- [DATA SUPPLIED]:

##############################

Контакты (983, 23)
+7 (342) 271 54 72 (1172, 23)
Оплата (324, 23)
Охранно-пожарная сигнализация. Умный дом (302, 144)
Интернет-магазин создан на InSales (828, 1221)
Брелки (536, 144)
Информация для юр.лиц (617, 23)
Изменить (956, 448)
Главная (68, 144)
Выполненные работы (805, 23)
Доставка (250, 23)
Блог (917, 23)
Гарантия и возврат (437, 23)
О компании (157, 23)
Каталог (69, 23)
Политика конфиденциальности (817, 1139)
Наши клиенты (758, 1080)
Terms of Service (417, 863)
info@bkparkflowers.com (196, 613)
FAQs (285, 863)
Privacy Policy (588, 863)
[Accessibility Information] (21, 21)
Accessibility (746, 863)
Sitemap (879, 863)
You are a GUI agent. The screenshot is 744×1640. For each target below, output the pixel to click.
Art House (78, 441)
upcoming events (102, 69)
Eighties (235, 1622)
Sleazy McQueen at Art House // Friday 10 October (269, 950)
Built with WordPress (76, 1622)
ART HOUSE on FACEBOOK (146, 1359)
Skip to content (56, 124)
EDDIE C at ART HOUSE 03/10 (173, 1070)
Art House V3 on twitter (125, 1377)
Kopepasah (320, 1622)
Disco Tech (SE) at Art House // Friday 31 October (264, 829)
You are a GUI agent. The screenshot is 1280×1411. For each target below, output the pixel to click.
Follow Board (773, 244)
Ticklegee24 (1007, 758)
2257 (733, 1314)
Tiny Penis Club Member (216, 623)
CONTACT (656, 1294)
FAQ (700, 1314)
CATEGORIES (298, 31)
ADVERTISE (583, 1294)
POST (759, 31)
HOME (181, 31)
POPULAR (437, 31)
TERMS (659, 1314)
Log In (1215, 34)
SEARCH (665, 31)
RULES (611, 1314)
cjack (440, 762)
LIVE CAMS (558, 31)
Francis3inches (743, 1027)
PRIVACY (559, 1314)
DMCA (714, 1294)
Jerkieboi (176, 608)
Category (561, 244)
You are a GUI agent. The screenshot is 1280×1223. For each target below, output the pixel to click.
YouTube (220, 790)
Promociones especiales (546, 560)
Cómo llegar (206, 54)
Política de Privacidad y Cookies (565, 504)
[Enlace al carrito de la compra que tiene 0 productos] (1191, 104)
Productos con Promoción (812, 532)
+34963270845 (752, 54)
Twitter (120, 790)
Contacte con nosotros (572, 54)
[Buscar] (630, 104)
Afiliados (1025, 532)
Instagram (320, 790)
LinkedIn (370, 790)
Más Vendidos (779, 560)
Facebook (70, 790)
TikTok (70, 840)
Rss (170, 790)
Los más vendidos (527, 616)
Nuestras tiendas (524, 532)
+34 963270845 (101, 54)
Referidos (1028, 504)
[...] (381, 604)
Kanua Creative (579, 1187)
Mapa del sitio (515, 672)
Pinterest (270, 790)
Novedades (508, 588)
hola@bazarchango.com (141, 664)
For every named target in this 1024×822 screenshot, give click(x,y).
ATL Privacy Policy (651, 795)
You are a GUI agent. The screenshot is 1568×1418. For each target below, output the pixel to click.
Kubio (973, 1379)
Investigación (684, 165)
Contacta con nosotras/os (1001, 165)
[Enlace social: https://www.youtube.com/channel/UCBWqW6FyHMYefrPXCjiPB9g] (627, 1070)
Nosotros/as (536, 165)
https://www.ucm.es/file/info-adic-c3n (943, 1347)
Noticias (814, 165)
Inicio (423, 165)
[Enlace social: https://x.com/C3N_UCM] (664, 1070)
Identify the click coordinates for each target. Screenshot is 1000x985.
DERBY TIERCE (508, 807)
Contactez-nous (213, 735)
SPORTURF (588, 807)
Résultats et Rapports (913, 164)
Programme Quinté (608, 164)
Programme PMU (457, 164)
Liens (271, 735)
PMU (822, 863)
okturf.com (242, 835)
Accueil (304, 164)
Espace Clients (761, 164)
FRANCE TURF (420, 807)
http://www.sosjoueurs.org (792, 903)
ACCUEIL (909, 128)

##############################

- [STATED PROBLEM]: Could you reproduce the entries above, from the line containing "cjack (440, 762)" through the line containing "hola@bazarchango.com (141, 664)", word for word and including both of those lines?

- [EXERCISE RESULT]:
cjack (440, 762)
LIVE CAMS (558, 31)
Francis3inches (743, 1027)
PRIVACY (559, 1314)
DMCA (714, 1294)
Jerkieboi (176, 608)
Category (561, 244)
You are a GUI agent. The screenshot is 1280×1223. For each target below, output the pixel to click.
YouTube (220, 790)
Promociones especiales (546, 560)
Cómo llegar (206, 54)
Política de Privacidad y Cookies (565, 504)
[Enlace al carrito de la compra que tiene 0 productos] (1191, 104)
Productos con Promoción (812, 532)
+34963270845 (752, 54)
Twitter (120, 790)
Contacte con nosotros (572, 54)
[Buscar] (630, 104)
Afiliados (1025, 532)
Instagram (320, 790)
LinkedIn (370, 790)
Más Vendidos (779, 560)
Facebook (70, 790)
TikTok (70, 840)
Rss (170, 790)
Los más vendidos (527, 616)
Nuestras tiendas (524, 532)
+34 963270845 (101, 54)
Referidos (1028, 504)
[...] (381, 604)
Kanua Creative (579, 1187)
Mapa del sitio (515, 672)
Pinterest (270, 790)
Novedades (508, 588)
hola@bazarchango.com (141, 664)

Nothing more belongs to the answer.